# START OF MATERIAL FOR THIS TASK
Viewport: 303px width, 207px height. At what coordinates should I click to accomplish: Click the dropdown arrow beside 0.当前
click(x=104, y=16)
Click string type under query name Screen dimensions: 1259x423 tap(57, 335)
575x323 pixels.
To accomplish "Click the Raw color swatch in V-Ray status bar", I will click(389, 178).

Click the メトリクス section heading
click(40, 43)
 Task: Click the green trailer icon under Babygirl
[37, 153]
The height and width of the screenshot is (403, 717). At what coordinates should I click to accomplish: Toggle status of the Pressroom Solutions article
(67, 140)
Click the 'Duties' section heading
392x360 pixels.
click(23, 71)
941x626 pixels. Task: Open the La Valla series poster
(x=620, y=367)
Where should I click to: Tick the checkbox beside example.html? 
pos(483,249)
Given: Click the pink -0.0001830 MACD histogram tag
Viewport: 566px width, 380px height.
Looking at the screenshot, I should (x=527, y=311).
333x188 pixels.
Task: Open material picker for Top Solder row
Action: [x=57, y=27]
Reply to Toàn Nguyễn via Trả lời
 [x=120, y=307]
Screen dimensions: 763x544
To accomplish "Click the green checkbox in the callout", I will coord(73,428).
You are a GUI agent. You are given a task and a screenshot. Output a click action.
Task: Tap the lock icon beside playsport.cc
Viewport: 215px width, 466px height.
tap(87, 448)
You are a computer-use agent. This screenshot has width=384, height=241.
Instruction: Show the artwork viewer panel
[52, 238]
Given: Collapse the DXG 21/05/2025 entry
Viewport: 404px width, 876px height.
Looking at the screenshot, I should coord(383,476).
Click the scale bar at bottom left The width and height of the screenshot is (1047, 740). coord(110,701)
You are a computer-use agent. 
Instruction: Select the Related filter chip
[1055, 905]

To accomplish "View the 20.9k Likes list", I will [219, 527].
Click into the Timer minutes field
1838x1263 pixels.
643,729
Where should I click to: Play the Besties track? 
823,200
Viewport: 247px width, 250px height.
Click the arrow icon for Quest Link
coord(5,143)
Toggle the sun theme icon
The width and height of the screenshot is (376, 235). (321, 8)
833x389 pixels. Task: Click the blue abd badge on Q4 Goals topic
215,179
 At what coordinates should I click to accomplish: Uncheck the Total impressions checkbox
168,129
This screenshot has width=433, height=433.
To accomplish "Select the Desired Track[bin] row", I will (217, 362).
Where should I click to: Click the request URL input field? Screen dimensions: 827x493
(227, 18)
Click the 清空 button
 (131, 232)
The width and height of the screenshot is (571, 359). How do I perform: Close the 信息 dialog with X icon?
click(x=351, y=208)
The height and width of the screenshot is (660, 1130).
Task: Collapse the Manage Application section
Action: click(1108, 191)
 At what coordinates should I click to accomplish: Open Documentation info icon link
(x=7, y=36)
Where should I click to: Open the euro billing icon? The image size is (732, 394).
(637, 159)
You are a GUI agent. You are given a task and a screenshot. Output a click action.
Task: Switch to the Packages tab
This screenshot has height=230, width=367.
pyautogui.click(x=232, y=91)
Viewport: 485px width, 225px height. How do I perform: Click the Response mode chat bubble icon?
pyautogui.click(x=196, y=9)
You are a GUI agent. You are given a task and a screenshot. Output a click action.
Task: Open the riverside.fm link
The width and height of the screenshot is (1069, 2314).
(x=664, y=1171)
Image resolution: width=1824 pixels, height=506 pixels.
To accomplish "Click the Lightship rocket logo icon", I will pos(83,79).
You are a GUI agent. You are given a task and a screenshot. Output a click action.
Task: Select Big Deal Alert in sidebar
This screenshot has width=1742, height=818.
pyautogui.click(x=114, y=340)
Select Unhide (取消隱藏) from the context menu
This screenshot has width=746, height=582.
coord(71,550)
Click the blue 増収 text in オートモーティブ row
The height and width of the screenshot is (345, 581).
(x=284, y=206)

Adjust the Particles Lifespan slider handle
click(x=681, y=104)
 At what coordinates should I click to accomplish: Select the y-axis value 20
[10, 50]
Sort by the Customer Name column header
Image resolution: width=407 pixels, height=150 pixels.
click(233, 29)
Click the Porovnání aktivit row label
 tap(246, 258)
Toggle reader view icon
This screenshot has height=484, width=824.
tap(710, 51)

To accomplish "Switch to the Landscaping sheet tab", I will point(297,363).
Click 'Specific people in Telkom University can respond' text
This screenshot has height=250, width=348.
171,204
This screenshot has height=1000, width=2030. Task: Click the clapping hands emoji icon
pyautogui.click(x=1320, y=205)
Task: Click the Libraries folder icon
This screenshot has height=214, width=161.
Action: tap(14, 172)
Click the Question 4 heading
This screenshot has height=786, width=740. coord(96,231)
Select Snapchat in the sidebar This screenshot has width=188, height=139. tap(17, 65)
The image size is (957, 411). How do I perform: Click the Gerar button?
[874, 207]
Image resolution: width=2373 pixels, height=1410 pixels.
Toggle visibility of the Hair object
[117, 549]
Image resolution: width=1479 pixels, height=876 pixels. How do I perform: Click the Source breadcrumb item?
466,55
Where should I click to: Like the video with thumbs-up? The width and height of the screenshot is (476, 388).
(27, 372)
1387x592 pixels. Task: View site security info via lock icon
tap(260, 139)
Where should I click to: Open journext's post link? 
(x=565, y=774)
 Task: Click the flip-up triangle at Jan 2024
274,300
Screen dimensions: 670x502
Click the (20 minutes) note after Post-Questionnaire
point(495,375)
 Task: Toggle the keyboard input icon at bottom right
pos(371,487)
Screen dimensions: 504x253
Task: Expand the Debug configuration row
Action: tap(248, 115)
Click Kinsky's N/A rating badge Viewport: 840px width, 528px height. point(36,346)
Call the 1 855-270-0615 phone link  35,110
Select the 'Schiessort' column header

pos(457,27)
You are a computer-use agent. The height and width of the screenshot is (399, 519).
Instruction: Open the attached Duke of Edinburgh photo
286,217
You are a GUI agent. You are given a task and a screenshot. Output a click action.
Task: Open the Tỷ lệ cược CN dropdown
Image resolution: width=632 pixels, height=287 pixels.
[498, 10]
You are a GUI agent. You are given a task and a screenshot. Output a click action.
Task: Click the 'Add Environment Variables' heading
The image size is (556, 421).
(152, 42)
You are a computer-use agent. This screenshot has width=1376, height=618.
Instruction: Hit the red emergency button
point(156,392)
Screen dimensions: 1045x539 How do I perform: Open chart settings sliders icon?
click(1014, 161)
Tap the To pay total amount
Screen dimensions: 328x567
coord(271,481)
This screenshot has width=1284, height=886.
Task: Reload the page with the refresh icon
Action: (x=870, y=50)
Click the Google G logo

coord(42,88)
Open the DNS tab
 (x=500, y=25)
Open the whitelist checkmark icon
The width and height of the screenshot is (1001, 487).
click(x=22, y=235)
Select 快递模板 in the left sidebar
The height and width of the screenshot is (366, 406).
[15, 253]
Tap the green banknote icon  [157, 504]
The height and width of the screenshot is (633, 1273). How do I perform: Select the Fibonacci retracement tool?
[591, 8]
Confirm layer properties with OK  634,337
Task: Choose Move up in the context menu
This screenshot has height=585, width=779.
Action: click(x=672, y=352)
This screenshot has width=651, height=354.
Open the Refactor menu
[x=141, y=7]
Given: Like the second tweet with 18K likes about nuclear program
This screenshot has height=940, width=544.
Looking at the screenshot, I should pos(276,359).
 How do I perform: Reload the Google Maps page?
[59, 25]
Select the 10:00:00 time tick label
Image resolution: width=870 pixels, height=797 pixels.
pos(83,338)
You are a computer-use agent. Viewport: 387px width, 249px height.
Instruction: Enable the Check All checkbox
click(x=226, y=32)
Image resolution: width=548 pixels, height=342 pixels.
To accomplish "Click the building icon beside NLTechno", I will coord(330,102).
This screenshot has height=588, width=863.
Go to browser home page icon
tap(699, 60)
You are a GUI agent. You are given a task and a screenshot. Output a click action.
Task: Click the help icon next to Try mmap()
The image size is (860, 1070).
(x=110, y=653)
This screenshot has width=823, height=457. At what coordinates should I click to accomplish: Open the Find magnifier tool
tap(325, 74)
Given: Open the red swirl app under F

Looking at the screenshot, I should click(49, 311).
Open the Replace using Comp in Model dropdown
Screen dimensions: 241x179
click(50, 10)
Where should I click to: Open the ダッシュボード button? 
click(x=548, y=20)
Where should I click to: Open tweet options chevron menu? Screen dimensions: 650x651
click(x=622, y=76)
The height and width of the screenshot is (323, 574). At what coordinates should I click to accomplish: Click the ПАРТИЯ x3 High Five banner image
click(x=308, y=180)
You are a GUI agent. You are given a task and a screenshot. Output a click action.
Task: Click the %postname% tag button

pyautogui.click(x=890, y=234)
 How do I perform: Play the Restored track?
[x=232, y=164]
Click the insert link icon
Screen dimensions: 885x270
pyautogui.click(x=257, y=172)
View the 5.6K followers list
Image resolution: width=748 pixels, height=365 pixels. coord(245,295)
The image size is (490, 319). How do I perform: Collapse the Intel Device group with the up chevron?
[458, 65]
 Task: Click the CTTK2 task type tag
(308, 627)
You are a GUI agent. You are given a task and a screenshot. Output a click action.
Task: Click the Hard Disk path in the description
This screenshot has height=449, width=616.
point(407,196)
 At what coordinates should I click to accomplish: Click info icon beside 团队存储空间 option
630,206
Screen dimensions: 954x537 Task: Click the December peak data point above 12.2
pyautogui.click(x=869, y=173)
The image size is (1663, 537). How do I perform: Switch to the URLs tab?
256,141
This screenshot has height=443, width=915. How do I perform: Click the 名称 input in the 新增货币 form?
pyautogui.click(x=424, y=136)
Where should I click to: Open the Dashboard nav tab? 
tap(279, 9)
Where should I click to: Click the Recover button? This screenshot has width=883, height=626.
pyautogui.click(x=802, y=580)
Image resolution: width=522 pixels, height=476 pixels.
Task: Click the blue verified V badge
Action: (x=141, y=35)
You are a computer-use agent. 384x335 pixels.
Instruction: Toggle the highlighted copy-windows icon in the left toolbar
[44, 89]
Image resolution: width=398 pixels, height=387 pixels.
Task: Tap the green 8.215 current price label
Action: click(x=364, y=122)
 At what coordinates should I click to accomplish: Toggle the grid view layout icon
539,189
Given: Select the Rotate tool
# END OF MATERIAL FOR THIS TASK
#### WHAT NEEDS TO BE DONE:
Rewrite the records from the line with "Viewport: 485px width, 225px" to the line with "pyautogui.click(x=114, y=340)", substituting "Price Drop Alert" for "Big Deal Alert" and leaving everything else unchanged.

#### WRITTEN ANSWER:
Viewport: 485px width, 225px height. How do I perform: Click the Response mode chat bubble icon?
pyautogui.click(x=196, y=9)
You are a GUI agent. You are given a task and a screenshot. Output a click action.
Task: Open the riverside.fm link
The width and height of the screenshot is (1069, 2314).
(x=664, y=1171)
Image resolution: width=1824 pixels, height=506 pixels.
To accomplish "Click the Lightship rocket logo icon", I will pos(83,79).
You are a GUI agent. You are given a task and a screenshot. Output a click action.
Task: Select Price Drop Alert in sidebar
This screenshot has width=1742, height=818.
pyautogui.click(x=114, y=340)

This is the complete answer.